Appellants seem to imply that they executed the note under some sort of duress because appellees demanded that it be dated as it was. Although we feel that appellees properly made such a demand, it is difficult to see how appellants can claim that they were coerced when the lawsuit that was settled was still pending and was not to be dismissed until the stipulation fór settlement had been carried into effect. Certainly they could have resorted to the trial court to enforce the stipulation for settlement and resolve disputes about its terms. Jannarone v. W. T. Co., 65 N.J. Super. 472, 168 A. 2d 72 (1961); Gottl v. Cummings, 152 Colo. 57, 380 P. 2d 556 (1963); Bankers Fidelity Life Ins. Co. v. O'Barr, 108 Ga. App. 220, 132 S.W. 2d 546 (1963); Autera v. Robinson, 419 F. 2d 1197 (D.C. Ct. App., 1969); All States Investors, Inc. v. Bankers Bond Co., 343 F. 2d 618 (6 Cir., 1965), cert. den. 382 U.S. 830, 86 S. Ct. 69, 15 L. Ed. 2d 74.

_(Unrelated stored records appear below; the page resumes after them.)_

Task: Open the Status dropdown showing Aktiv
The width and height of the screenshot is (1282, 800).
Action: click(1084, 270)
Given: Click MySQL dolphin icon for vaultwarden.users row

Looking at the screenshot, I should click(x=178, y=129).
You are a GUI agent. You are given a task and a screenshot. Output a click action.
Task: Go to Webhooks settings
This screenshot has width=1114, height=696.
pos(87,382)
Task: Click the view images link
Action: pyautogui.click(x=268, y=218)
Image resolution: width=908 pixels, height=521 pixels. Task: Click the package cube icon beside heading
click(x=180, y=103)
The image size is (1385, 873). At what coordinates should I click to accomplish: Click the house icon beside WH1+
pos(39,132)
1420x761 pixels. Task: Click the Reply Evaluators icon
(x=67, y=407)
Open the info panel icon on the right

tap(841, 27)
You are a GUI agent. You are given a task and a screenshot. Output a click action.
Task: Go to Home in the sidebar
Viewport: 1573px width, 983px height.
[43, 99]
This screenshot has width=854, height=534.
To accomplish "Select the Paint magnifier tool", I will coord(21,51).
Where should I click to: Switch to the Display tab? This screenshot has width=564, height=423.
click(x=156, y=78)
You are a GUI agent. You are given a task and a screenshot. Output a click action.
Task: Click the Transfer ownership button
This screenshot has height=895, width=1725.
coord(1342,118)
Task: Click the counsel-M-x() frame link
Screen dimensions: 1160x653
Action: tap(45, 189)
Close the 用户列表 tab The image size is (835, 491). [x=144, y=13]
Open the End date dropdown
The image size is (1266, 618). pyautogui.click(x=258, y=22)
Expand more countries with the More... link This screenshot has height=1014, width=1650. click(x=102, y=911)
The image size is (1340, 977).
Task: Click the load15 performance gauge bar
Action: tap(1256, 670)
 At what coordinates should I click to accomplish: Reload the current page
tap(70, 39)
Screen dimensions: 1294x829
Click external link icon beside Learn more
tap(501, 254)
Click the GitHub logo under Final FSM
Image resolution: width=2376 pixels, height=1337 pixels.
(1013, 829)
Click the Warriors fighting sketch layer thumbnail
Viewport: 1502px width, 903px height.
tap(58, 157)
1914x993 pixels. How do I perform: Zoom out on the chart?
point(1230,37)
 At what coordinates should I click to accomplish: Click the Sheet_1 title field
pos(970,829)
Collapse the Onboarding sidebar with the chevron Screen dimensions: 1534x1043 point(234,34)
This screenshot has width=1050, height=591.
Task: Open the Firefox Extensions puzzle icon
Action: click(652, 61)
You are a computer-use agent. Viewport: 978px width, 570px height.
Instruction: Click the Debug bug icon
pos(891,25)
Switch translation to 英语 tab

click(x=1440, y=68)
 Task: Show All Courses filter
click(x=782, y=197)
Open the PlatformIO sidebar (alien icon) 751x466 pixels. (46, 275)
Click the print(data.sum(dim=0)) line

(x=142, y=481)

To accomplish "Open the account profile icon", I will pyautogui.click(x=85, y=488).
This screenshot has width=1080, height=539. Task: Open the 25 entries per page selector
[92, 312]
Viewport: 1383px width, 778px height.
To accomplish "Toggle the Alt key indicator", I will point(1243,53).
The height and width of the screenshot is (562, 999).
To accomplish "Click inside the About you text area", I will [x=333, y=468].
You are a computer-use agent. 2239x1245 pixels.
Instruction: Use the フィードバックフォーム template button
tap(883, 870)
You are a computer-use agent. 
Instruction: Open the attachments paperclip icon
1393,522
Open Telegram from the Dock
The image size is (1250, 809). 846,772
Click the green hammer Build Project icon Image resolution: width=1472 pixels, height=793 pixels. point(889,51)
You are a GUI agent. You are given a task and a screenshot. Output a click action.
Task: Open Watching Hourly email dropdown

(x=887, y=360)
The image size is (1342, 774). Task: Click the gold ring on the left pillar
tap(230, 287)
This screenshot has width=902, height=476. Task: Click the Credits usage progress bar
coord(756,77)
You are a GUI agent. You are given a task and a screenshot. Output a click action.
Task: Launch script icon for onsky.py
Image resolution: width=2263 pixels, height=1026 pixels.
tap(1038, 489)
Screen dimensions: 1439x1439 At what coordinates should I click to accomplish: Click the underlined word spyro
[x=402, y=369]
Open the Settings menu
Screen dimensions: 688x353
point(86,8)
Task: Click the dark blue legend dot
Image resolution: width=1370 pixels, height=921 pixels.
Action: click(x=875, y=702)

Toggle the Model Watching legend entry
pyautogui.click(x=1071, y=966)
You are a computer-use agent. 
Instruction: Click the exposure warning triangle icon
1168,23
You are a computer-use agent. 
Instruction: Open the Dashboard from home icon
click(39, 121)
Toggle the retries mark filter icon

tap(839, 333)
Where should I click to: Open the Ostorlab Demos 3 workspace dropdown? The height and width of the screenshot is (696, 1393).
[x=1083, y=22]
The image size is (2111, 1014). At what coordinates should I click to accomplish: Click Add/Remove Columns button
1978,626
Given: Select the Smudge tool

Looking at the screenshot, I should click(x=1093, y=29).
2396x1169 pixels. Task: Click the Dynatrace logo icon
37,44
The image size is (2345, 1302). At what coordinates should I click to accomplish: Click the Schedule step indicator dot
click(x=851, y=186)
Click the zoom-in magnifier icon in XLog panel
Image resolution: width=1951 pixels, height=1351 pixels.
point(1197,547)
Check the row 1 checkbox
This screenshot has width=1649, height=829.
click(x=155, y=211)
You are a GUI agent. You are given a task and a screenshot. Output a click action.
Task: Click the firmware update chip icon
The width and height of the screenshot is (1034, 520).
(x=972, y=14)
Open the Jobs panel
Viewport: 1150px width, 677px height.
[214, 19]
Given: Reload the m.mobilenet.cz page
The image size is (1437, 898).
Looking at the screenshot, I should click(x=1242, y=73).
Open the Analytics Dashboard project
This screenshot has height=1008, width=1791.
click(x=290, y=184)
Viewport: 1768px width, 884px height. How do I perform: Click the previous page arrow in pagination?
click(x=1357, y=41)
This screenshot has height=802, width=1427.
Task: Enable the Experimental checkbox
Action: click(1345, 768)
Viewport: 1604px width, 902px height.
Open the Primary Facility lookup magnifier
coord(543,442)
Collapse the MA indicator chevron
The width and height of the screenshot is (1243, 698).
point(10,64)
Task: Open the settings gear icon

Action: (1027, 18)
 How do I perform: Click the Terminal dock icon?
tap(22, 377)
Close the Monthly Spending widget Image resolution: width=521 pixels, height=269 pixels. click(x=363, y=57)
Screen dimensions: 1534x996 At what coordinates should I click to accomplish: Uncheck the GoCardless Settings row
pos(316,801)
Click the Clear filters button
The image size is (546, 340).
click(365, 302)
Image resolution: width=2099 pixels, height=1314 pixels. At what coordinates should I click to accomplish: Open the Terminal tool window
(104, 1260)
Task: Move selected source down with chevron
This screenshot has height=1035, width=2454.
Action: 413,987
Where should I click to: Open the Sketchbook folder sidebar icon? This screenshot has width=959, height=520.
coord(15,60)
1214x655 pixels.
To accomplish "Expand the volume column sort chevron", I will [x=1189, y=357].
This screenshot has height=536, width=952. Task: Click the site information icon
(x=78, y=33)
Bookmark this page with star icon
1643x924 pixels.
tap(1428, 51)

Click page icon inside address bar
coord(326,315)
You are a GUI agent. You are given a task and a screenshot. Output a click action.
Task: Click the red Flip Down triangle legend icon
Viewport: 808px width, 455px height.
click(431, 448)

Appellants complain that they were wrongfully evicted from the property after they went into possession to make improvements and after the dispute had arisen, and, this being so, they could not be required to pay interest until possession was restored after the closing which took place on August 30. A complete answer to this question is that both parties claimed that the other had breached the contract and this dispute was resolved by the settlement.
The judgment is affirmed.
Chief Justice Harris and Justices Hickman and Howard dissent.